In contrast, computation of polygenic scores for EA do not allow one to conclude that changing the polygenic score of a given person, would (in the probabilistic sense of (6)) change their distribution of EA, unless, one has taken a stance on family and social factor processes in (1) that are induced by genotypes. As often noted, genomic correlations with EA could reflect discrimination as opposed to some intrinsic academic ability. Without a theory of these pathways, we do not see how (6) answers substantive questions.

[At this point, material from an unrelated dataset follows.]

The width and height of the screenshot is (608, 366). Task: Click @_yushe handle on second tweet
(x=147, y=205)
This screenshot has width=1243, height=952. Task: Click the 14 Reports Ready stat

M&H may answer that we are eliding the shallow statistical causality concept with the deeper explanation-based causality concept that they acknowledge is not revealed by (6). We see the issues differently: While the lithium experiments produced useful knowledge in the sense of Marschak (Reference Marschak, Hood and Koopmans1953) we do not see the same applying to EA. First, while the lithium studies were policy-relevant, that is, led to recommendations on treatment, the same is not true for (6). We see no way of mapping (6), in isolation, to any policy implications if one wishes to rectify inequalities, promote fair equality of opportunity, and so on, without knowledge of mechanisms. The same claim with respect to whether (6) can lead to useful knowledge about mechanisms per se – this is the classic failure of identification in simultaneous equations systems without a priori assumptions. An individual's genotype, as it is associated with different family and social pathways, does not admit a reduction of the set of potential mechanisms determining EA, let alone their magnitudes, based on (6) alone. While we are inexpert in how heterogeneity in lithium effects facilitated the search for biological pathways, we suspect that prior biological knowledge was required to do this.

We applaud M&H for beginning the process of integrating genomic research with the existing literatures in statistics and econometrics. We endorse their call to use statistical causal findings on genotypes to help guide the search for explanations. Where we differ is that we believe social science areas such as education require social science behavioral models. Genomic data may help with the identification, as it provides observables that help reveal unobserved individual types (in the sense of Eq. (1)), but it cannot succeed alone.